Exercise instructions
Set down every line of the data, unchanged and complete.

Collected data
■ ■ ■ ■ ■
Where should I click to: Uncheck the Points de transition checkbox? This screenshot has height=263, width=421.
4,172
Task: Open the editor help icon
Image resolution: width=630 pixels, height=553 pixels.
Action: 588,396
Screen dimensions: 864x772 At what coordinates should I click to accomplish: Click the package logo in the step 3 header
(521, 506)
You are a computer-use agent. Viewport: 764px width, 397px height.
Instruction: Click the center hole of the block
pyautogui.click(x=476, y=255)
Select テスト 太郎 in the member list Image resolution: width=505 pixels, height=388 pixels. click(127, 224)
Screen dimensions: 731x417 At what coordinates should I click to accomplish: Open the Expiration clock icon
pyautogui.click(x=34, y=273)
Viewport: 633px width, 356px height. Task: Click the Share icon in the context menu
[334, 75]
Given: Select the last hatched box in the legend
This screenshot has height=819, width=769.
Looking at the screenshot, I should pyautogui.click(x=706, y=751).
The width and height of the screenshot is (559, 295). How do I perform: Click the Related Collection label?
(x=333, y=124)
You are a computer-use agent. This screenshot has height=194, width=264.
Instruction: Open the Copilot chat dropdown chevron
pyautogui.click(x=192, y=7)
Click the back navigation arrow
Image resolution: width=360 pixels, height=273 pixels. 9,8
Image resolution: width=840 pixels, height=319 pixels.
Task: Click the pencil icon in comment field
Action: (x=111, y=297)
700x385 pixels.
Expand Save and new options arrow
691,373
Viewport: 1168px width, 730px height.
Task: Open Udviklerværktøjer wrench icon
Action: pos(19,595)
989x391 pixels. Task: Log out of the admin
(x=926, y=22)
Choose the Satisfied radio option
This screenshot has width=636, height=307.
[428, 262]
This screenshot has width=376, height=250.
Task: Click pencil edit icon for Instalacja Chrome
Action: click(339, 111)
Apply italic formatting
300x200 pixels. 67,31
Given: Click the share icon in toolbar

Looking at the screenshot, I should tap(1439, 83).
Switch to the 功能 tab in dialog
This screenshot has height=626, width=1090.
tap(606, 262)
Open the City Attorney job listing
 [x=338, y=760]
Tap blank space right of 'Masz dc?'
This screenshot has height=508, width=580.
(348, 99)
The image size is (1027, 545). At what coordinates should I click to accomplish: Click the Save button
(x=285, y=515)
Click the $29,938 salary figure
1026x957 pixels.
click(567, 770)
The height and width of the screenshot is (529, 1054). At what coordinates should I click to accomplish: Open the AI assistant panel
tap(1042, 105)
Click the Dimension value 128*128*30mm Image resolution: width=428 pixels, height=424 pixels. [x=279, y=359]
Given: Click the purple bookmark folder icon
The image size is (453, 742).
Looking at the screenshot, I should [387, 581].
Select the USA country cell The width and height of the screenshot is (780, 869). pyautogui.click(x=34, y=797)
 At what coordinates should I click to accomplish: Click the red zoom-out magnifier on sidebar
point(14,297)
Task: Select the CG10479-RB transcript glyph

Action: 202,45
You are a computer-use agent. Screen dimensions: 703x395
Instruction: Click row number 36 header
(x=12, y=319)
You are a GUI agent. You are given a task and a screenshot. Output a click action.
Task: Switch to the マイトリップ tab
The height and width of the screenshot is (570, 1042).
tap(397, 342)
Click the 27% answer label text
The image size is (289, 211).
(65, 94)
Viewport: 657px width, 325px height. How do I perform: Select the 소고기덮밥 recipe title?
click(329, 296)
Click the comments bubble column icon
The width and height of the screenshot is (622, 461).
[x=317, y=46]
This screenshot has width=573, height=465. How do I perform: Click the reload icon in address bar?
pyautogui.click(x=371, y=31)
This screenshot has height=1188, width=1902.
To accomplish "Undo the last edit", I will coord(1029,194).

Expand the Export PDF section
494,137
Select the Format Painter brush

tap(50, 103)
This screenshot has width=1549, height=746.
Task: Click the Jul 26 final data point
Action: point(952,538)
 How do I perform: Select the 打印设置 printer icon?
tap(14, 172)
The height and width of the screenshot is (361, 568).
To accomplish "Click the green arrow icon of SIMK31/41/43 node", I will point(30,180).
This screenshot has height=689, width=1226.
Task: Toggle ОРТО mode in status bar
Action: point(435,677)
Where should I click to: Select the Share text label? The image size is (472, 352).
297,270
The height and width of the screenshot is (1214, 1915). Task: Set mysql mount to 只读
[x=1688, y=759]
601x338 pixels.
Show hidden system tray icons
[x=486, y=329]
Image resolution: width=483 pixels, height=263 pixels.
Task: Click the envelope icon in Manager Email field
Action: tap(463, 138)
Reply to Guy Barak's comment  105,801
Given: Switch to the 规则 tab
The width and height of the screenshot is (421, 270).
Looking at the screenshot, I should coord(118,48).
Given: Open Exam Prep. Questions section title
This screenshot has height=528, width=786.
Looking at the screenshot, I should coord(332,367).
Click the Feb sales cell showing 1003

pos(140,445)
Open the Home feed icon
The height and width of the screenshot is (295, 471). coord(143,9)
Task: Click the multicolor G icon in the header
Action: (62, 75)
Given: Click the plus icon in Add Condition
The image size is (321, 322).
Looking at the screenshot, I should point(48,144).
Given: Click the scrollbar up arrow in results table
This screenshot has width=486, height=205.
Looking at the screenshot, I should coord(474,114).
■ ■ ■ ■ ■
Result of the task
Where should I click to: Uncheck the Points de transition checkbox? This screenshot has height=263, width=421.
4,172
Task: Open the editor help icon
Image resolution: width=630 pixels, height=553 pixels.
Action: 588,396
Screen dimensions: 864x772 At what coordinates should I click to accomplish: Click the package logo in the step 3 header
(521, 506)
You are a computer-use agent. Viewport: 764px width, 397px height.
Instruction: Click the center hole of the block
pyautogui.click(x=476, y=255)
Select テスト 太郎 in the member list Image resolution: width=505 pixels, height=388 pixels. click(127, 224)
Screen dimensions: 731x417 At what coordinates should I click to accomplish: Open the Expiration clock icon
pyautogui.click(x=34, y=273)
Viewport: 633px width, 356px height. Task: Click the Share icon in the context menu
[334, 75]
Given: Select the last hatched box in the legend
This screenshot has height=819, width=769.
Looking at the screenshot, I should pyautogui.click(x=706, y=751).
The width and height of the screenshot is (559, 295). How do I perform: Click the Related Collection label?
(x=333, y=124)
You are a computer-use agent. This screenshot has height=194, width=264.
Instruction: Open the Copilot chat dropdown chevron
pyautogui.click(x=192, y=7)
Click the back navigation arrow
Image resolution: width=360 pixels, height=273 pixels. 9,8
Image resolution: width=840 pixels, height=319 pixels.
Task: Click the pencil icon in comment field
Action: (x=111, y=297)
700x385 pixels.
Expand Save and new options arrow
691,373
Viewport: 1168px width, 730px height.
Task: Open Udviklerværktøjer wrench icon
Action: pos(19,595)
989x391 pixels. Task: Log out of the admin
(x=926, y=22)
Choose the Satisfied radio option
This screenshot has width=636, height=307.
[428, 262]
This screenshot has width=376, height=250.
Task: Click pencil edit icon for Instalacja Chrome
Action: click(339, 111)
Apply italic formatting
300x200 pixels. 67,31
Given: Click the share icon in toolbar

Looking at the screenshot, I should tap(1439, 83).
Switch to the 功能 tab in dialog
This screenshot has height=626, width=1090.
tap(606, 262)
Open the City Attorney job listing
 [x=338, y=760]
Tap blank space right of 'Masz dc?'
This screenshot has height=508, width=580.
(348, 99)
The image size is (1027, 545). At what coordinates should I click to accomplish: Click the Save button
(x=285, y=515)
Click the $29,938 salary figure
1026x957 pixels.
click(567, 770)
The height and width of the screenshot is (529, 1054). At what coordinates should I click to accomplish: Open the AI assistant panel
tap(1042, 105)
Click the Dimension value 128*128*30mm Image resolution: width=428 pixels, height=424 pixels. [x=279, y=359]
Given: Click the purple bookmark folder icon
The image size is (453, 742).
Looking at the screenshot, I should [387, 581].
Select the USA country cell The width and height of the screenshot is (780, 869). pyautogui.click(x=34, y=797)
 At what coordinates should I click to accomplish: Click the red zoom-out magnifier on sidebar
point(14,297)
Task: Select the CG10479-RB transcript glyph

Action: 202,45
You are a computer-use agent. Screen dimensions: 703x395
Instruction: Click row number 36 header
(x=12, y=319)
You are a GUI agent. You are given a task and a screenshot. Output a click action.
Task: Switch to the マイトリップ tab
The height and width of the screenshot is (570, 1042).
tap(397, 342)
Click the 27% answer label text
The image size is (289, 211).
(65, 94)
Viewport: 657px width, 325px height. How do I perform: Select the 소고기덮밥 recipe title?
click(329, 296)
Click the comments bubble column icon
The width and height of the screenshot is (622, 461).
[x=317, y=46]
This screenshot has width=573, height=465. How do I perform: Click the reload icon in address bar?
pyautogui.click(x=371, y=31)
This screenshot has height=1188, width=1902.
To accomplish "Undo the last edit", I will coord(1029,194).

Expand the Export PDF section
494,137
Select the Format Painter brush

tap(50, 103)
This screenshot has width=1549, height=746.
Task: Click the Jul 26 final data point
Action: point(952,538)
 How do I perform: Select the 打印设置 printer icon?
tap(14, 172)
The height and width of the screenshot is (361, 568).
To accomplish "Click the green arrow icon of SIMK31/41/43 node", I will point(30,180).
This screenshot has height=689, width=1226.
Task: Toggle ОРТО mode in status bar
Action: point(435,677)
Where should I click to: Select the Share text label? The image size is (472, 352).
297,270
The height and width of the screenshot is (1214, 1915). Task: Set mysql mount to 只读
[x=1688, y=759]
601x338 pixels.
Show hidden system tray icons
[x=486, y=329]
Image resolution: width=483 pixels, height=263 pixels.
Task: Click the envelope icon in Manager Email field
Action: tap(463, 138)
Reply to Guy Barak's comment  105,801
Given: Switch to the 规则 tab
The width and height of the screenshot is (421, 270).
Looking at the screenshot, I should coord(118,48).
Given: Open Exam Prep. Questions section title
This screenshot has height=528, width=786.
Looking at the screenshot, I should coord(332,367).
Click the Feb sales cell showing 1003

pos(140,445)
Open the Home feed icon
The height and width of the screenshot is (295, 471). coord(143,9)
Task: Click the multicolor G icon in the header
Action: (62, 75)
Given: Click the plus icon in Add Condition
The image size is (321, 322).
Looking at the screenshot, I should point(48,144).
Given: Click the scrollbar up arrow in results table
This screenshot has width=486, height=205.
Looking at the screenshot, I should coord(474,114).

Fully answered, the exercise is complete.